Dataset:
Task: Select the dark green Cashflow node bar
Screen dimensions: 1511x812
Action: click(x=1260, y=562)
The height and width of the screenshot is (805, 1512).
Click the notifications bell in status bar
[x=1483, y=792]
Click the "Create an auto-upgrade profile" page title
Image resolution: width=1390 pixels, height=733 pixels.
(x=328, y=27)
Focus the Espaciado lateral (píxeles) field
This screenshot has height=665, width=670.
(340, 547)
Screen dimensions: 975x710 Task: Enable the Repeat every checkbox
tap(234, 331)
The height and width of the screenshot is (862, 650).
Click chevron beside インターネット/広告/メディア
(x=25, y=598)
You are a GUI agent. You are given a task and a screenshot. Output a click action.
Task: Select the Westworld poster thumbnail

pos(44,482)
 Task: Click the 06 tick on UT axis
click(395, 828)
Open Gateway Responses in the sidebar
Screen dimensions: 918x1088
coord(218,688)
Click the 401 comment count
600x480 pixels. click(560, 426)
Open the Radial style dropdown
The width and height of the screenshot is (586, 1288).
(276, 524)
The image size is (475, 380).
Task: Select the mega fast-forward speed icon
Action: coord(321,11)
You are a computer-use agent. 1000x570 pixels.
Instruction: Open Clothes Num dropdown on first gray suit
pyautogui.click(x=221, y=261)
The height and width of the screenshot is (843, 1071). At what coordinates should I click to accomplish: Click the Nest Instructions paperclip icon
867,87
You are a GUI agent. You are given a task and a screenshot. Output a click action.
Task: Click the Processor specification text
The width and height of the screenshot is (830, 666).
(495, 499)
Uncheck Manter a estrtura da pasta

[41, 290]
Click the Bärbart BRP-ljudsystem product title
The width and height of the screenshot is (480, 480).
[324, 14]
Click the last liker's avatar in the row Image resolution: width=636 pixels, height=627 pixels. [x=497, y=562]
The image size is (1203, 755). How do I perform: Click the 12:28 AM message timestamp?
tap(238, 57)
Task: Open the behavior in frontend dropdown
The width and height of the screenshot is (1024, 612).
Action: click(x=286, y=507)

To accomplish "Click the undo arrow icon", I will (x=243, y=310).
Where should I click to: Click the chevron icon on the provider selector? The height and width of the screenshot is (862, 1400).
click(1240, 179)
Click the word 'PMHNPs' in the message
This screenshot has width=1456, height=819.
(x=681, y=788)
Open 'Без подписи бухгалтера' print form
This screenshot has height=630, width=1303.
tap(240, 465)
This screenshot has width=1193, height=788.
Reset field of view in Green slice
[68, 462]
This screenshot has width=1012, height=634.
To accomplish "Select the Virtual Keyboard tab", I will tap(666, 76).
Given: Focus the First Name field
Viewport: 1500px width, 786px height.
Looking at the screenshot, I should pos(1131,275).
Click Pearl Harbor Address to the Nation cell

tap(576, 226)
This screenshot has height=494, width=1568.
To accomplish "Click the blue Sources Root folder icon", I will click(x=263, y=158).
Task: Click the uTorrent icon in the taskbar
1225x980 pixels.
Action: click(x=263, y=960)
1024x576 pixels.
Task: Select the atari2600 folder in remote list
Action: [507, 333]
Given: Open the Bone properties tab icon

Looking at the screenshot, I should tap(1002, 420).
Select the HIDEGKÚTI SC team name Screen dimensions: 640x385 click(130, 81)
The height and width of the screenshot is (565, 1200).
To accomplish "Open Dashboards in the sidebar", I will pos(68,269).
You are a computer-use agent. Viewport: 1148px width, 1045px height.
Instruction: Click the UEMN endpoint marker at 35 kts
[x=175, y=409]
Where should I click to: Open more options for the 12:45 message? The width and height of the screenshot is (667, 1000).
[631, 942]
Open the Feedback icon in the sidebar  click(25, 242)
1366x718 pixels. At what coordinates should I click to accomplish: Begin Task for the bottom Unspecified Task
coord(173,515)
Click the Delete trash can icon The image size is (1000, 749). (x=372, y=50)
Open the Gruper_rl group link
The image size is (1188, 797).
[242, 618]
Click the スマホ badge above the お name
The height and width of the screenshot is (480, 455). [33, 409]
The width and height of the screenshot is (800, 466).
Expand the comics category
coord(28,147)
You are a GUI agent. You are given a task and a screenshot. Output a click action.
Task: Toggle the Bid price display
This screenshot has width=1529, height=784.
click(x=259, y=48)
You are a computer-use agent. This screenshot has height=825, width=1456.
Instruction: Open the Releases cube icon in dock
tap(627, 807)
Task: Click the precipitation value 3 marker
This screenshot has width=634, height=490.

What to produce:
Once more, write out the entries exactly as they were written.

Written response:
Task: Select the dark green Cashflow node bar
Screen dimensions: 1511x812
Action: click(x=1260, y=562)
The height and width of the screenshot is (805, 1512).
Click the notifications bell in status bar
[x=1483, y=792]
Click the "Create an auto-upgrade profile" page title
Image resolution: width=1390 pixels, height=733 pixels.
(x=328, y=27)
Focus the Espaciado lateral (píxeles) field
This screenshot has height=665, width=670.
(340, 547)
Screen dimensions: 975x710 Task: Enable the Repeat every checkbox
tap(234, 331)
The height and width of the screenshot is (862, 650).
Click chevron beside インターネット/広告/メディア
(x=25, y=598)
You are a GUI agent. You are given a task and a screenshot. Output a click action.
Task: Select the Westworld poster thumbnail

pos(44,482)
 Task: Click the 06 tick on UT axis
click(395, 828)
Open Gateway Responses in the sidebar
Screen dimensions: 918x1088
coord(218,688)
Click the 401 comment count
600x480 pixels. click(560, 426)
Open the Radial style dropdown
The width and height of the screenshot is (586, 1288).
(276, 524)
The image size is (475, 380).
Task: Select the mega fast-forward speed icon
Action: coord(321,11)
You are a computer-use agent. 1000x570 pixels.
Instruction: Open Clothes Num dropdown on first gray suit
pyautogui.click(x=221, y=261)
The height and width of the screenshot is (843, 1071). At what coordinates should I click to accomplish: Click the Nest Instructions paperclip icon
867,87
You are a GUI agent. You are given a task and a screenshot. Output a click action.
Task: Click the Processor specification text
The width and height of the screenshot is (830, 666).
(495, 499)
Uncheck Manter a estrtura da pasta

[41, 290]
Click the Bärbart BRP-ljudsystem product title
The width and height of the screenshot is (480, 480).
[324, 14]
Click the last liker's avatar in the row Image resolution: width=636 pixels, height=627 pixels. [x=497, y=562]
The image size is (1203, 755). How do I perform: Click the 12:28 AM message timestamp?
tap(238, 57)
Task: Open the behavior in frontend dropdown
The width and height of the screenshot is (1024, 612).
Action: click(x=286, y=507)

To accomplish "Click the undo arrow icon", I will (x=243, y=310).
Where should I click to: Click the chevron icon on the provider selector? The height and width of the screenshot is (862, 1400).
click(1240, 179)
Click the word 'PMHNPs' in the message
This screenshot has width=1456, height=819.
(x=681, y=788)
Open 'Без подписи бухгалтера' print form
This screenshot has height=630, width=1303.
tap(240, 465)
This screenshot has width=1193, height=788.
Reset field of view in Green slice
[68, 462]
This screenshot has width=1012, height=634.
To accomplish "Select the Virtual Keyboard tab", I will tap(666, 76).
Given: Focus the First Name field
Viewport: 1500px width, 786px height.
Looking at the screenshot, I should pos(1131,275).
Click Pearl Harbor Address to the Nation cell

tap(576, 226)
This screenshot has height=494, width=1568.
To accomplish "Click the blue Sources Root folder icon", I will click(x=263, y=158).
Task: Click the uTorrent icon in the taskbar
1225x980 pixels.
Action: click(x=263, y=960)
1024x576 pixels.
Task: Select the atari2600 folder in remote list
Action: [507, 333]
Given: Open the Bone properties tab icon

Looking at the screenshot, I should tap(1002, 420).
Select the HIDEGKÚTI SC team name Screen dimensions: 640x385 click(130, 81)
The height and width of the screenshot is (565, 1200).
To accomplish "Open Dashboards in the sidebar", I will pos(68,269).
You are a computer-use agent. Viewport: 1148px width, 1045px height.
Instruction: Click the UEMN endpoint marker at 35 kts
[x=175, y=409]
Where should I click to: Open more options for the 12:45 message? The width and height of the screenshot is (667, 1000).
[631, 942]
Open the Feedback icon in the sidebar  click(25, 242)
1366x718 pixels. At what coordinates should I click to accomplish: Begin Task for the bottom Unspecified Task
coord(173,515)
Click the Delete trash can icon The image size is (1000, 749). (x=372, y=50)
Open the Gruper_rl group link
The image size is (1188, 797).
[242, 618]
Click the スマホ badge above the お name
The height and width of the screenshot is (480, 455). [33, 409]
The width and height of the screenshot is (800, 466).
Expand the comics category
coord(28,147)
You are a GUI agent. You are given a task and a screenshot. Output a click action.
Task: Toggle the Bid price display
This screenshot has width=1529, height=784.
click(x=259, y=48)
You are a computer-use agent. This screenshot has height=825, width=1456.
Instruction: Open the Releases cube icon in dock
tap(627, 807)
Task: Click the precipitation value 3 marker
This screenshot has width=634, height=490.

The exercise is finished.